● Reading text:

The School of Molecular and Cellular Biology at the University of Illinois at Urbana-Champaign

Fungal cell walls are dynamic three-dimensional complexes of polysaccharides and glycoproteins that confer cell integrity and dictate cell shape, yet which also permit cell expansion and cell division. Because the wall is essential for cell viability and because surface glycoproteins are important virulence determinants in fungal pathogens, inhibition of cell wall biogenesis should be an excellent strategy for combating fungal infections. Our goals are to define the pathways for biosynthesis of yeast cell wall components and to explore the structure and function of the enzymes involved.

A major focus is on glycosylphosphatidylinositol (GPI) membrane anchors of protein. GPIs have a core structure of protein-CO-NH-CH₂-CH₂-PO₄-6-mannose-α1,2-mannose-α1,6-mannose-α1,4-glucosamine-α1,6-inositol-phospholipid, which becomes decorated with phosphoethanolamine and mannose side-branches. GPIs are built up stepwise by enzymes in the membrane of the rough endoplasmic reticulum, then attached to the COOH terminus of selected glycoproteins. GPI-modified proteins are then transported to the cell surface where they may remain anchored in the external face of the plasma membrane or become cross-linked to the cell wall upon formation of a covalent link between the GPI glycan and cell wall ps. We are using genetics, bioinformatics, molecular biology, and biochemistry to study how GPIs are assembled in Saccharomyces cerevisiae and the human pathogenic fungus Candida albicans, and to clone the genes involved. Our work with gpi mutants showed that GPIs are essential for viability and for normal cell wall morphogenesis in both S. cerevisiae and C. albicans. Current goals are to carry out structure-function studies of GPI biosynthetic enzymes, and to apply chemical biological approaches to the analysis of GPI assembly. We are particularly interested in steps in GPI assembly that have no essential counterpart in mammals, and which are therefore potential targets for new antifungal drugs. Such agents are sorely needed to combat the fungal infections that afflict immunocompromised patients.

(Dataset entries)
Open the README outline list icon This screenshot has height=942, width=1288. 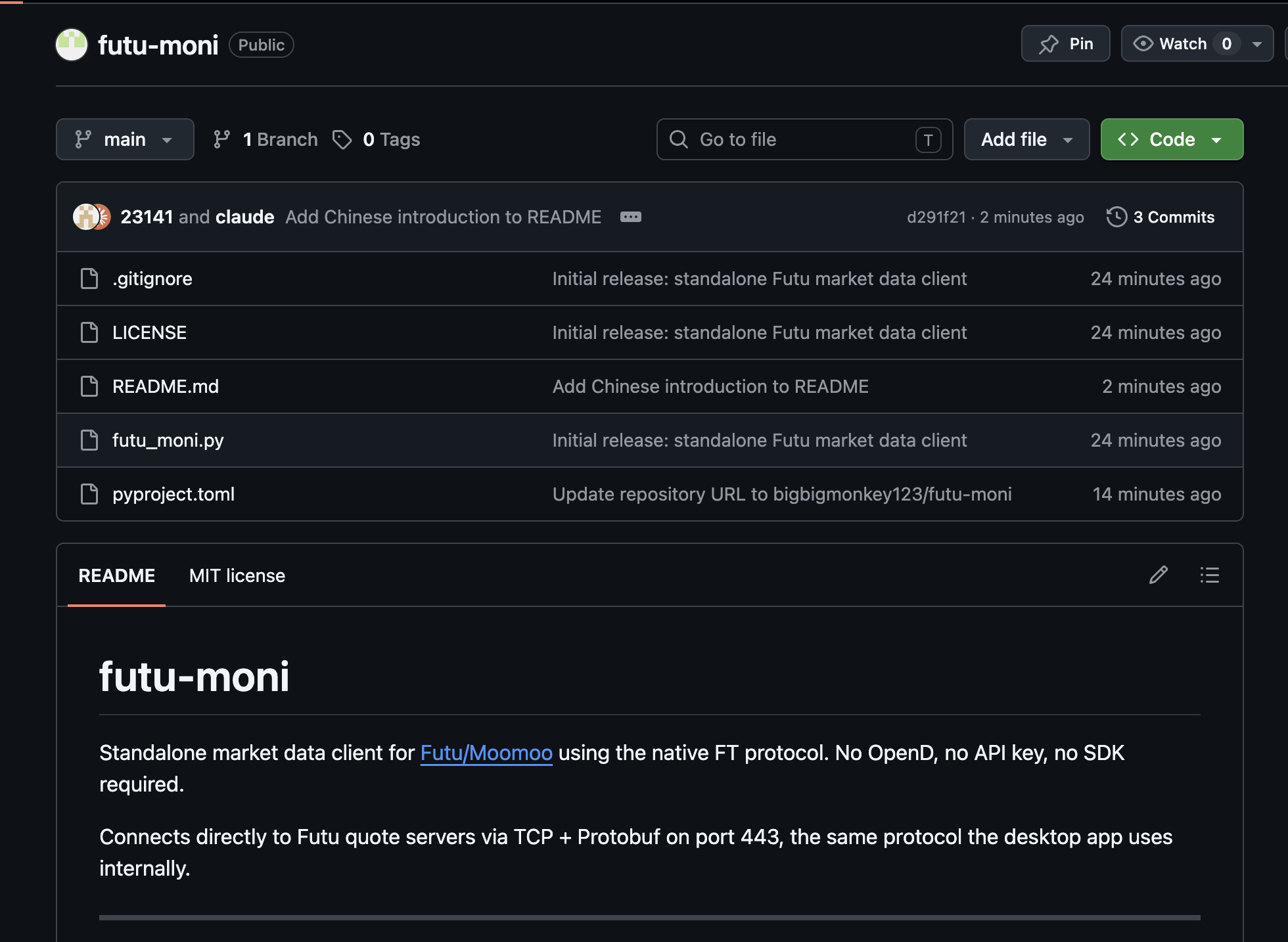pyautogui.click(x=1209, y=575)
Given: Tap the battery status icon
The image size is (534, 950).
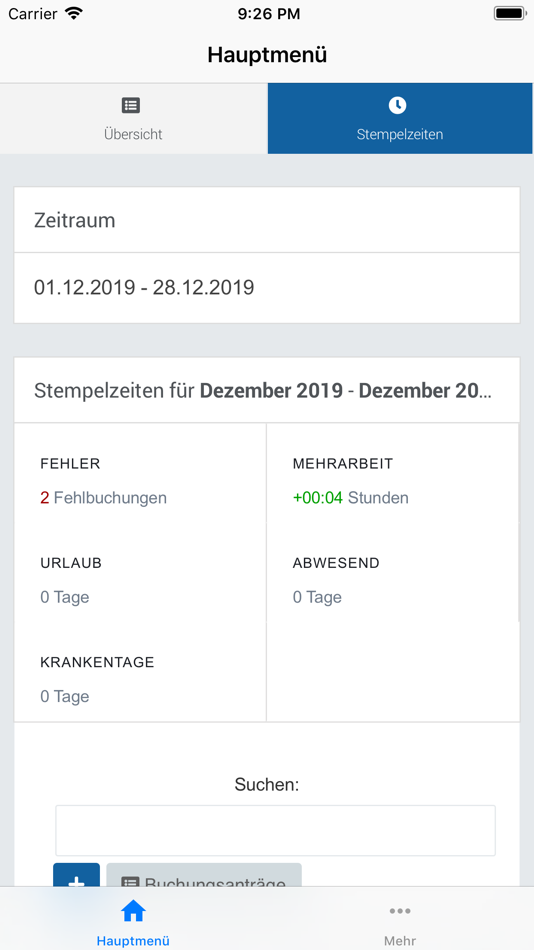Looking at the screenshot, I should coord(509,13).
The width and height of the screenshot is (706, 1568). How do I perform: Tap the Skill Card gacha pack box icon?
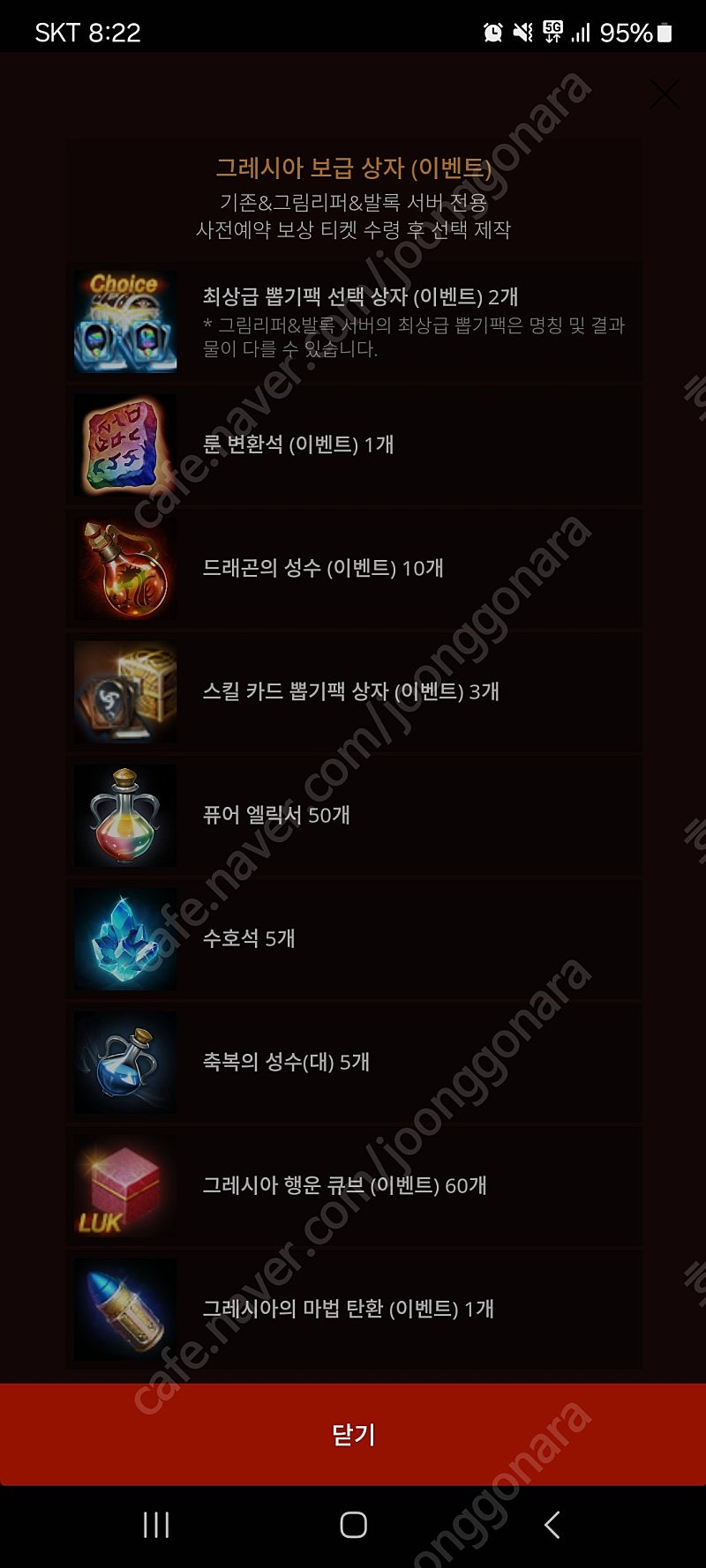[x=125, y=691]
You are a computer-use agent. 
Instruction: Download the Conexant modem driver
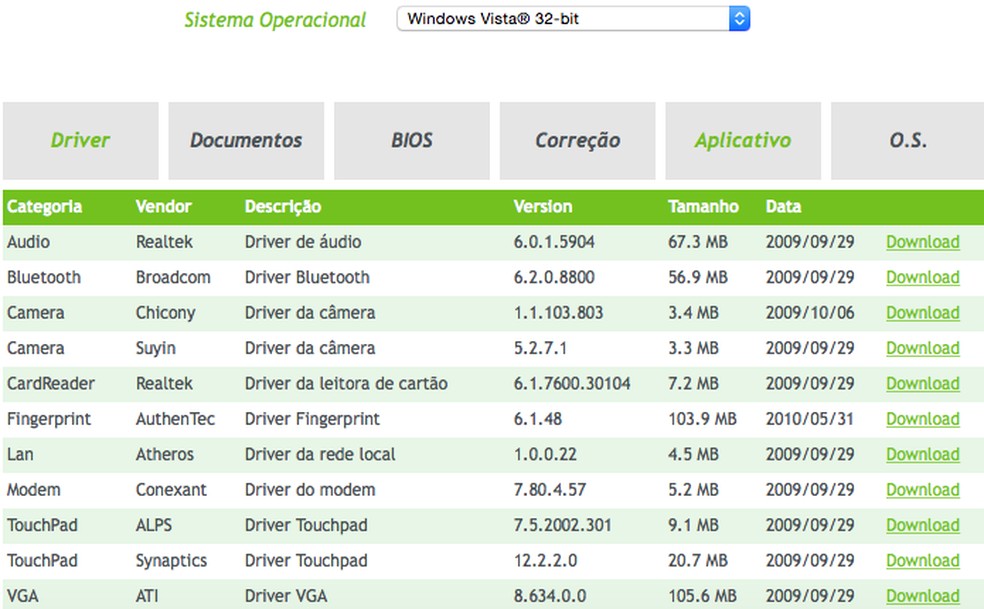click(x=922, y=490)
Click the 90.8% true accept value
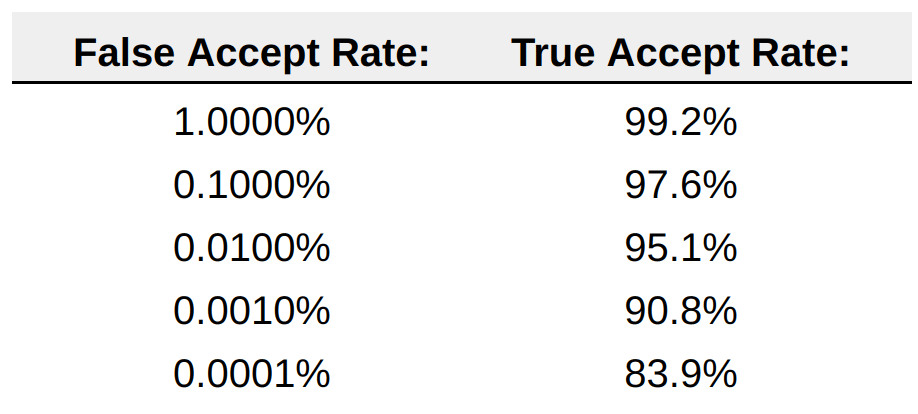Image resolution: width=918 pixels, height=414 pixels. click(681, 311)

● About this task: Please output the fungal cell wall text above again in full, word for word.

● Completed exercise:
The School of Molecular and Cellular Biology at the University of Illinois at Urbana-Champaign

Fungal cell walls are dynamic three-dimensional complexes of polysaccharides and glycoproteins that confer cell integrity and dictate cell shape, yet which also permit cell expansion and cell division. Because the wall is essential for cell viability and because surface glycoproteins are important virulence determinants in fungal pathogens, inhibition of cell wall biogenesis should be an excellent strategy for combating fungal infections. Our goals are to define the pathways for biosynthesis of yeast cell wall components and to explore the structure and function of the enzymes involved.

A major focus is on glycosylphosphatidylinositol (GPI) membrane anchors of protein. GPIs have a core structure of protein-CO-NH-CH₂-CH₂-PO₄-6-mannose-α1,2-mannose-α1,6-mannose-α1,4-glucosamine-α1,6-inositol-phospholipid, which becomes decorated with phosphoethanolamine and mannose side-branches. GPIs are built up stepwise by enzymes in the membrane of the rough endoplasmic reticulum, then attached to the COOH terminus of selected glycoproteins. GPI-modified proteins are then transported to the cell surface where they may remain anchored in the external face of the plasma membrane or become cross-linked to the cell wall upon formation of a covalent link between the GPI glycan and cell wall ps. We are using genetics, bioinformatics, molecular biology, and biochemistry to study how GPIs are assembled in Saccharomyces cerevisiae and the human pathogenic fungus Candida albicans, and to clone the genes involved. Our work with gpi mutants showed that GPIs are essential for viability and for normal cell wall morphogenesis in both S. cerevisiae and C. albicans. Current goals are to carry out structure-function studies of GPI biosynthetic enzymes, and to apply chemical biological approaches to the analysis of GPI assembly. We are particularly interested in steps in GPI assembly that have no essential counterpart in mammals, and which are therefore potential targets for new antifungal drugs. Such agents are sorely needed to combat the fungal infections that afflict immunocompromised patients.